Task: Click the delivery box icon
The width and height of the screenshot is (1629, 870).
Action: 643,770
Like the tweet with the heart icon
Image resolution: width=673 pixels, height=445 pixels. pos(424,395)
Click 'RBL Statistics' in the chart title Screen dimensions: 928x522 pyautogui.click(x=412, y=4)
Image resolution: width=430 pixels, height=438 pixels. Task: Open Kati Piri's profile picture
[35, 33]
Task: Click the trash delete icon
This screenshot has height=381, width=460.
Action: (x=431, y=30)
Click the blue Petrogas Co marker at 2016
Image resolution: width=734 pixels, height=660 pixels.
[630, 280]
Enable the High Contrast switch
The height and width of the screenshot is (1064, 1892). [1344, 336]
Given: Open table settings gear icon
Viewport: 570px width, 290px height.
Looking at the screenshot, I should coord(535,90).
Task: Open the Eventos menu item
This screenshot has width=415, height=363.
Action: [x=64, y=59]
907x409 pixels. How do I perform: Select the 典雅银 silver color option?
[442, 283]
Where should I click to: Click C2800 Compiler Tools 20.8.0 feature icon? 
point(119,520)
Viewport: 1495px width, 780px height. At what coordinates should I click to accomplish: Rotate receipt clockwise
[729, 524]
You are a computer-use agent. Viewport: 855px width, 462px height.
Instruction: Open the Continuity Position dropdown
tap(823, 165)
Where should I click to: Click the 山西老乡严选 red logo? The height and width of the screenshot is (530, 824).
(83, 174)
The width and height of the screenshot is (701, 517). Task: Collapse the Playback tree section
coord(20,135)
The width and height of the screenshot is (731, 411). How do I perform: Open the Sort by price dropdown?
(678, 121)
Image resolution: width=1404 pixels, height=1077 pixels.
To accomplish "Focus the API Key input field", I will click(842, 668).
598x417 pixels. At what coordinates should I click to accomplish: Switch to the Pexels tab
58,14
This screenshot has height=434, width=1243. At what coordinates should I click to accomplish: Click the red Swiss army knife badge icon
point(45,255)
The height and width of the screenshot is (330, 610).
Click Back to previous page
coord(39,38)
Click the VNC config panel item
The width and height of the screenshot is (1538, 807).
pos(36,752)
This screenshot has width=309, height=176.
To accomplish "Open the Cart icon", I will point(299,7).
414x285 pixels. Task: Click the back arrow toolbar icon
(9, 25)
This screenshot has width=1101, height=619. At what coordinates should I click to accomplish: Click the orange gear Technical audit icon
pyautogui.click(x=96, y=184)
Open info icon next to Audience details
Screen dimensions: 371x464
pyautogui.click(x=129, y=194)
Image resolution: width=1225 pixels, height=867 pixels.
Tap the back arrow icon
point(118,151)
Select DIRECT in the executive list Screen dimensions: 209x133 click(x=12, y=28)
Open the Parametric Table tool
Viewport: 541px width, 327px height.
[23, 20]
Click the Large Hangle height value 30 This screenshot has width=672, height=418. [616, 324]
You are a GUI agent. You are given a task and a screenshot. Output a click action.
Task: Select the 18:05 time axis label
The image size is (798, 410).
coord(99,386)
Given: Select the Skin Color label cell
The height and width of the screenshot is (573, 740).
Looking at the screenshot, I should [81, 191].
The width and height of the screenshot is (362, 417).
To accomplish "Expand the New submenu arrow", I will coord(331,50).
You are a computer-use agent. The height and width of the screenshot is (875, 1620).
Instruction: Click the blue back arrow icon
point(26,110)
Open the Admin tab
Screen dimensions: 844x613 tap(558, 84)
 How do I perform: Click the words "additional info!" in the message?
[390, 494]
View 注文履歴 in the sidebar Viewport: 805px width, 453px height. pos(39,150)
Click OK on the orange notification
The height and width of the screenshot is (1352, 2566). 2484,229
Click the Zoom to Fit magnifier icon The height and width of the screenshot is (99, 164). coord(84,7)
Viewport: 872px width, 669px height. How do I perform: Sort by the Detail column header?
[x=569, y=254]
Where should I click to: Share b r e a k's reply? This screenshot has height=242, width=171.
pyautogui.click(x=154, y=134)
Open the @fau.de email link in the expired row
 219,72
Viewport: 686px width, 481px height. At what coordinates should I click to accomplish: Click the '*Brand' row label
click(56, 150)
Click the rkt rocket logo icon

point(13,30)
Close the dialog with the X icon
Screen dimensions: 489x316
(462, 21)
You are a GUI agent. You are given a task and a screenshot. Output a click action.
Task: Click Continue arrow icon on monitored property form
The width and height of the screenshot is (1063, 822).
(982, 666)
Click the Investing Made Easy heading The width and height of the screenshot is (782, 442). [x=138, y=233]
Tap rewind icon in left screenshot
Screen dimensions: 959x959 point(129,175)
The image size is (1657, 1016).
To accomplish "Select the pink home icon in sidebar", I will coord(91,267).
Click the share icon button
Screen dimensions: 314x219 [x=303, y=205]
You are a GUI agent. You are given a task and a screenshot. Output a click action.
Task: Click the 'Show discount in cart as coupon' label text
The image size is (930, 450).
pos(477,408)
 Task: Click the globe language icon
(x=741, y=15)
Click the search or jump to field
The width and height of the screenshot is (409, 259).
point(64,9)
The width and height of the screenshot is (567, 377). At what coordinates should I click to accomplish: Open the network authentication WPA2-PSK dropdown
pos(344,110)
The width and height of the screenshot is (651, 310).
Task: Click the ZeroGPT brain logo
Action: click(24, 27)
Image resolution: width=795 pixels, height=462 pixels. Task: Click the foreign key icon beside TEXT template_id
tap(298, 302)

━━━━━━━━━━━━━━━━

■ **DIRECTIONS**
Copy the data above without any changes, from the line with "Given: Open table settings gear icon" to the line with "tap(823, 165)", including both of those lines.

■ **SOLUTION FOR THIS TASK**
Given: Open table settings gear icon
Viewport: 570px width, 290px height.
Looking at the screenshot, I should coord(535,90).
Task: Open the Eventos menu item
This screenshot has width=415, height=363.
Action: [x=64, y=59]
907x409 pixels. How do I perform: Select the 典雅银 silver color option?
[442, 283]
Where should I click to: Click C2800 Compiler Tools 20.8.0 feature icon? 
point(119,520)
Viewport: 1495px width, 780px height. At what coordinates should I click to accomplish: Rotate receipt clockwise
[729, 524]
You are a computer-use agent. Viewport: 855px width, 462px height.
Instruction: Open the Continuity Position dropdown
tap(823, 165)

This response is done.